• **Terapkan Bacaan**:
1. Jawablah pertanyaan berikut berdasarkan artikel tentang bantuan sosial, satu jawaban per baris dengan tanda (a), (b), dan (c).
(a) Berapa jumlah keluhan terkait penyaluran bantuan sosial yang tercatat di aplikasi Jaga Bansos per 5 Juni 2020?
(b) Keluhan apa yang paling banyak disampaikan?
(c) Dua perbaikan apa yang disebut perlu dilakukan dalam penyaluran bantuan?
2. Ganti "aparat" dengan "petugas", lalu tuliskan kembali bagian artikel tentang bantuan sosial yang dimulai dari "Keluhan lain yang" dan berakhir pada "tetapi memperoleh bantuan.".
3. Tulislah lanjutan artikel tentang bantuan sosial, dimulai sesudah kalimat terakhirnya.

• **Kutipan Sumber**:
▼▼▼

Berdasarkan data yang dihimpun KPK melalui aplikasi Jaga Bansos per 5 Juni 2020, ada 118 keluhan terkait penyaluran bantuan sosial. KPK akan memantau tindak lanjut dari setiap laporan oleh pemda.
Oleh
PRAYOGI DWI SULISTYO
·3 menit baca
JAKARTA, KOMPAS — Masyarakat masih mengeluhkan penyaluran bantuan sosial yang belum tepat sasaran. Karena itu, perlu ada perbaikan dalam penyaluran bantuan, yakni dengan perbaikan data dan pelibatan lembaga non-pemerintah untuk mengawasi.
Berdasarkan data yang dihimpun Komisi Pemberantasan Korupsi melalui aplikasi Jaga Bansos per 5 Juni 2020, ada 118 keluhan terkait dengan penyaluran bantuan sosial (bansos). Keluhan yang paling banyak disampaikan adalah pelapor tidak menerima bantuan, padahal sudah mendaftar.
Keluhan lain yang disampaikan pelapor antara lain jumlah bantuan dana yang diterima kurang dari yang seharusnya diberikan, bantuan tidak dibagikan oleh aparat kepada penerima bantuan, adanya penerima fiktif, dan laporan mengenai adanya warga yang mendapatkan bantuan lebih dari satu.
Selain itu, kualitas bantuan yang diterima buruk, dan yang seharusnya tidak menerima bantuan, tetapi memperoleh bantuan.

▲▲▲

• **Cuplikan Data**:
▼▼▼

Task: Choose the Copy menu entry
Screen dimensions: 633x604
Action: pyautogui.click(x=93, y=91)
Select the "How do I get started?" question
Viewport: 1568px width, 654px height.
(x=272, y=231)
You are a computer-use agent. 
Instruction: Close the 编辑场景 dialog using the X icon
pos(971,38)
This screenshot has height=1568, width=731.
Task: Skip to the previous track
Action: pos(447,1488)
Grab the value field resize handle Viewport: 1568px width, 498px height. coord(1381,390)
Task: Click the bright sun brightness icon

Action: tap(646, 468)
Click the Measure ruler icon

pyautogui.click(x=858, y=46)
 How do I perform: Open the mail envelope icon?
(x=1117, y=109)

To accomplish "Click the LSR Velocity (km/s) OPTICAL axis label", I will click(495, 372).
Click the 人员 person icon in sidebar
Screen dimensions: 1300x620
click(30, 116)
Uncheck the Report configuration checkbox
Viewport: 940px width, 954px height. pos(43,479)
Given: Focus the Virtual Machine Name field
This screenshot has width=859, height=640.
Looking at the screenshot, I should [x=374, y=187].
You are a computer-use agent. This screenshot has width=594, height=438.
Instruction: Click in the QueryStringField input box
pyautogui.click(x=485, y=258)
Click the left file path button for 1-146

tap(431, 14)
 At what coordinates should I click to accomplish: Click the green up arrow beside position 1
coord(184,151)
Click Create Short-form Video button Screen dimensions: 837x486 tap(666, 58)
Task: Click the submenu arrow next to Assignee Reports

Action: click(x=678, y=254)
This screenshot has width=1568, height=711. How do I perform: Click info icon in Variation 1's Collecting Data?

▲▲▲

• **Kunci Jawaban**:
1.
(a) Ada 118 keluhan.
(b) Pelapor tidak menerima bantuan, padahal sudah mendaftar.
(c) Perbaikan data dan pelibatan lembaga non-pemerintah untuk mengawasi.

2.
Keluhan lain yang disampaikan pelapor antara lain jumlah bantuan dana yang diterima kurang dari yang seharusnya diberikan, bantuan tidak dibagikan oleh petugas kepada penerima bantuan, adanya penerima fiktif, dan laporan mengenai adanya warga yang mendapatkan bantuan lebih dari satu.
Selain itu, kualitas bantuan yang diterima buruk, dan yang seharusnya tidak menerima bantuan, tetapi memperoleh bantuan.

3.
Pelaksana Tugas Juru Bicara Pencegahan KPK Ipi Maryati Kuding mengatakan, Jaga Bansos diluncurkan untuk mencegah korupsi. ”KPK mengambil inisiatif ini untuk memastikan bansos tepat guna dan tepat sasaran, khususnya bagi masyarakat yang terdampak Covid-19 menerima bansos yang menjadi haknya,” kata Ipi melalui pesan singkat, Minggu (7/6/2020).
Ia menjelaskan, data yang dihimpun akan diteruskan kepada unit Koordinasi dan Supervisi Pencegahan. Selanjutnya, tim Koordinasi dan Supervisi Pencegahan meneruskan kepada tiap-tiap pemerintah daerah untuk ditindaklanjuti. Selain itu, KPK akan memantau langkah-langkah yang dilakukan pemda dalam menangani keluhan tersebut.
Sejumlah 118 keluhan itu ditujukan kepada 78 pemda yang terdiri atas 7 pemerintah provinsi dan 71 pemerintah kabupaten/kota. Institusi yang paling banyak menerima keluhan, ialah Pemerintah Provinsi Jawa Timur dan Pemerintah Kabupaten Indramayu, masing-masing lima laporan.
Ipi menegaskan, KPK mendorong pengawasan bersama untuk memastikan bansos diterima masyarakat yang membutuhkan. Sebab, data terpadu kesejahteraan sosial (DTKS) masih belum sempurna dan membutuhkan proses verifikasi serta validasi di lapangan untuk perluasan penerima manfaat atau non-DTKS.
”Verifikasi dan validasi dibutuhkan untuk mengoreksi exclusion error, yaitu mereka yang memenuhi kriteria sebagai penerima manfaat atau terdampak Covid-19 dan berhak menerima bantuan, tetapi tidak masuk dalam DTKS dan inclusion error, yaitu penerima manfaat, tetapi sesungguhnya tidak memenuhi kriteria sebagai penerima bansos pada DTKS,” kata Ipi.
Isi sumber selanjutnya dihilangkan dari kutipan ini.